■ ASSIGNMENT
The answer is an exact copy of the lines from the one with "Click the 'badblocks' entry" to the end of the listing below, pictures left out.

■ STORED DATA

⟨

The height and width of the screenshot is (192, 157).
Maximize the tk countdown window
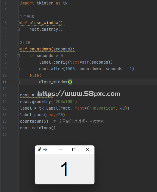(x=74, y=150)
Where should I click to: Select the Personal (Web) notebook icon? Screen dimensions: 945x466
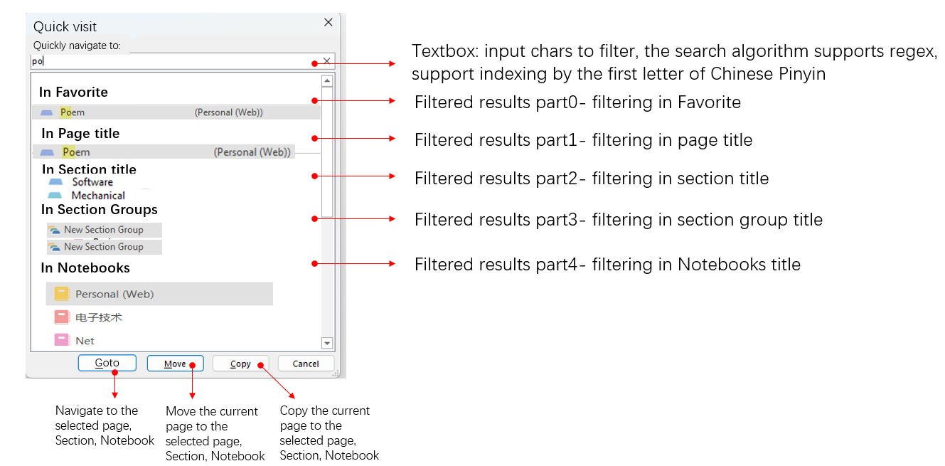click(60, 293)
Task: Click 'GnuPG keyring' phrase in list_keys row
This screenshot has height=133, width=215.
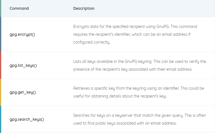Action: pyautogui.click(x=138, y=61)
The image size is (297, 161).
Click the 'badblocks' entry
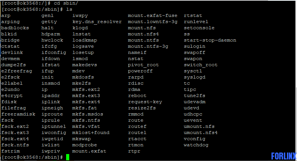pos(15,28)
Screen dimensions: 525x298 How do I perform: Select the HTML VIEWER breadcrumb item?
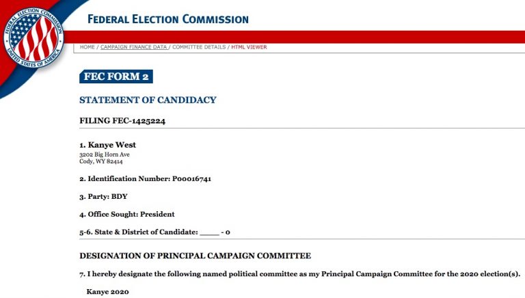pyautogui.click(x=249, y=47)
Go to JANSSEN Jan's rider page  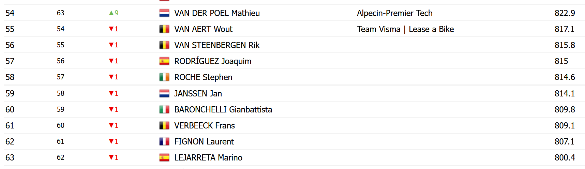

⟩

■ ANSWER TO THE PROBLEM
Click the 'badblocks' entry
pos(15,28)
Screen dimensions: 525x298 How do I perform: Select the HTML VIEWER breadcrumb item?
pyautogui.click(x=249, y=47)
Go to JANSSEN Jan's rider page  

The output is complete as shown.